O problema é que a norma condiciona o recurso dessas “excepcionalidades” à apresentação de “prévia análise” e “parecer técnico da área responsável”, o que não ocorreu no caso. Pelo contrário, há seis pareceres técnicos preliminares do ministério advertindo que o valor da proposta apresentada pela prefeitura de Campina Grande, que firma o convênio com o governo federal, está acima dos limites imposto pela Portaria 88/2010. “ATENÇÃO!!! Valor autorizado está diferente do valor da proposta, por favor, adequar”, alertou, em várias oportunidades, a funcionária do ministério responsável pelo contato com a prefeitura.
“De acordo”
Apesar dos alertas, o parecer jurídico final do Ministério do Turismo chegou a analisar o processo como um todo, mas não fez qualquer referência à ultrapassagem dos limites, e aprovou o convênio. O parecer é do dia 27 de maio. De acordo com a documentação anexada ao convênio, a coordenadora nacional de Políticas, Janaína Pinto, alertou a secretária nacional de Políticas do Turismo, Ana Isabel Mesquita, de que havia um pedido da prefeitura de Campina Grande para que o limite fosse estourado.
Por isso, encaminhou o caso a ela e ao secretário-executivo do ministério, Frederico Costa, para analisarem a situação. Em 19 de maio, mesmo sem um parecer técnico sobre a superação do teto, Ana Isabel e Frederico aprovaram o pedido da prefeitura, respondendo que estavam “de acordo” com a reivindicação do prefeito (veja o documento).
O ministério também decidiu destinar R$ 200 mil ao evento, totalizando a promessa de repasse de R$ 1,8 milhão em recursos federais para “o maior São João do mundo”. Além da emenda no valor de R$ 1 milhão, de Vital do Rêgo, outros três parlamentares também destinaram recurso para o São João de Campina Grande. O também senador Cícero Lucena (PSDB) destinou R$ 300 mil, enquanto os deputados Wellington Roberto (PR) e Manoel Júnior (PMDB) direcionaram R$ 150 mil cada.

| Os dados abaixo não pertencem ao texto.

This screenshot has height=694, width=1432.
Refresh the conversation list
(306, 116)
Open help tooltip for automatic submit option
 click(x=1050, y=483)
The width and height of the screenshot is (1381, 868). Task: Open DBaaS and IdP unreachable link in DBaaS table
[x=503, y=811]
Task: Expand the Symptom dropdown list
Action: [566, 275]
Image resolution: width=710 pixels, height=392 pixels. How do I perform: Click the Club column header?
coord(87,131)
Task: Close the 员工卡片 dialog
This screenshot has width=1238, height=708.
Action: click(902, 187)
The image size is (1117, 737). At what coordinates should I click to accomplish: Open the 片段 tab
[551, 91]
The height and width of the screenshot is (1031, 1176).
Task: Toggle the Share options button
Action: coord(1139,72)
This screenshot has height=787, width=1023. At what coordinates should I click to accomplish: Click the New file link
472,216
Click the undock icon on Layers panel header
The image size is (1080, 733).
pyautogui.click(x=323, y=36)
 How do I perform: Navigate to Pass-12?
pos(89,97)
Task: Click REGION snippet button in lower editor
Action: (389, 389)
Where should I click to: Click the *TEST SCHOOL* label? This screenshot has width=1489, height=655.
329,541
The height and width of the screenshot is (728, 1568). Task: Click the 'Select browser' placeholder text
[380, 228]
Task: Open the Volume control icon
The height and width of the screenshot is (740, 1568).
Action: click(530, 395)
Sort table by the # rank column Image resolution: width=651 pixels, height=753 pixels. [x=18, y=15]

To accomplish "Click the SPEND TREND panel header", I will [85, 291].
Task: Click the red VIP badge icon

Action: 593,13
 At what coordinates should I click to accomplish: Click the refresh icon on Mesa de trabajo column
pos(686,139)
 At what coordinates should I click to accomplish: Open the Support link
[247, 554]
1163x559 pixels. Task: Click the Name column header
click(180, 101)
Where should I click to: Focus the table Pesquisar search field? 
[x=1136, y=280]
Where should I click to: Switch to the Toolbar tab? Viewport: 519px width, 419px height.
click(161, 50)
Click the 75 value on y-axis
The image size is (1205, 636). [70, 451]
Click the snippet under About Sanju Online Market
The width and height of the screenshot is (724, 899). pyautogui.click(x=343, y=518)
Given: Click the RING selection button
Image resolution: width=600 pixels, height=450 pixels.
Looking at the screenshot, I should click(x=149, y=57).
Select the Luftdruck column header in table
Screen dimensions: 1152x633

A corrida dos parlamentares por apoio à realização do São João de Campina Grande (PB) produziu uma situação no mínimo curiosa. Wellington Roberto copiou na íntegra, modificando apenas o valor da emenda, o ofício enviado por Vital do Rêgo a Pedro Novais. A fidelidade ao documento original, enviado quase um mês antes ao ministério, foi tão grande que o gabinete do deputado atribuiu a Roberto o partido de Vital. No documento, assinado em 4 de maio, Wellington Roberto aparece como sendo do PMDB e não do PR, partido ao qual está filiado desde 2003 (compare os dois ofícios).

Caminho para desvio
Em entrevista ao Congresso em Foco no final do ano passado, o ministro Jorge Hage, da Controladoria Geral da União (CGU), afirmou que as emendas parlamentares individuais estavam no centro do problema da malversação do dinheiro público no país. À frente da apuração de denúncias sobre mau uso de recursos do orçamento com festas e eventos, Jorge Hage defendeu a extinção das emendas.
“Primeiro, tais emendas pulverizam o dinheiro público em pequenas obras de interesse público menor. Em segundo, fazem com que o parlamentar federal exerça um papel de vereador, quando ele deveria estar preocupado com os grandes debates nacionais. E, finalmente, porque tem sido esse o principal caminho para os desvios de dinheiro público que verificamos”, disse o ministro.